Why the big man doesn’t consider losing some of the excess baggage escapes this mind, and I suspect, many others, too. The biggest shame of all is that it appears to continuously pass by the attention of Ryder’s mind.
One would have thought that by now, after so many injuries, it would have occurred to him that the more weight on one’s frame the more the chance of getting injured. After all, it has got to putting excessive stress on his muscles and joints.
At the very least, you would think that those closest to Ryder might have got in his ear and offered some well chosen words of wisdom.
That is if he is of the mind to listen, of course. A suspicion remains, though, that the talented one does not care enough to take time out of his busy social schedule of drinking, eating and partying to heed the advice of others.
And therein lies the problem.
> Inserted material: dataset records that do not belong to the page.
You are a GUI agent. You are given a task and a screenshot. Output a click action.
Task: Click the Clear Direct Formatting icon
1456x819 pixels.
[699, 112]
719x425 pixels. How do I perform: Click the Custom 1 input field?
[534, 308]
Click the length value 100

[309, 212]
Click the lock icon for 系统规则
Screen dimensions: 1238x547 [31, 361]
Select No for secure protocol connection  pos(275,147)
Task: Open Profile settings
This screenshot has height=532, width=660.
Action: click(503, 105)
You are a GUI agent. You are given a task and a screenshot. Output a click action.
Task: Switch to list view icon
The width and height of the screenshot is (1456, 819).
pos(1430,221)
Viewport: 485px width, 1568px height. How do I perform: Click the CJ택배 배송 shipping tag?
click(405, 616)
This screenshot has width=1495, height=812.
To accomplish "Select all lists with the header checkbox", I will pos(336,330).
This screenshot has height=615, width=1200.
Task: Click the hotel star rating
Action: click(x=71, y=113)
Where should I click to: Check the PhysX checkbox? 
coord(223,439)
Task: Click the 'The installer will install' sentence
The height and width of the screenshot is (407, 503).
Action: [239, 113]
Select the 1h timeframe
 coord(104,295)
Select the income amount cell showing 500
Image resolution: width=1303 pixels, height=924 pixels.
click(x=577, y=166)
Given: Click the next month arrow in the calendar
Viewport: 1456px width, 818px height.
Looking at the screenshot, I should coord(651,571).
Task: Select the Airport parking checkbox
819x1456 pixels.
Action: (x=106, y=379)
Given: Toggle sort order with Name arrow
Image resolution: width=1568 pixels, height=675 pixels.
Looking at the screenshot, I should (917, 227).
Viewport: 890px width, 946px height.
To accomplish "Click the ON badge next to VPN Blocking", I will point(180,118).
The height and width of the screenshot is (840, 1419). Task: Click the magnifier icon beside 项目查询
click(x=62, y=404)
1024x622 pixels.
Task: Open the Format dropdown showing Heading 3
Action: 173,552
As is often the case, those with less talent care more than the lucky few such as Ryder who possess abilities that the rest of us can only dream about.
Sad really, that with all that talent, he is content to amble his way through a career that could bring untold riches. But not just riches in the monetary sense. Of course, he will make plenty there. No, there are other aspects to a career that matter just as much. Things like scoring twenty test centuries instead of eight. Like finishing your career with an average of sixty instead of forty-five. And knowing at the end of it all, that there was no stone left unturned in the pursuit of excellence as every last little drop of ability was forced out of your being.
Oh, and there is that small matter of gaining the respect of one’s peers.
But, then, maybe he just doesn’t care about that. Or perhaps, he simply doesn’t get it.
Either way, the risk remains that a star that could burn brighter than Venus in the morning and evening put together, may end up flickering on and off intermittently over the next five or so years before giving up the ghost entirely with very little to show for itself.
Sure, Ryder’s bank balance won’t need too much in the way of sating by the end of it all. What with a tidy base salary from New Zealand Cricket, and an annual top up of US$500,000 – maybe more – from his endeavours in the IPL 20/20 circus, he’s got it made financially.
If that’s what does it for him, that’s okay, I suppose.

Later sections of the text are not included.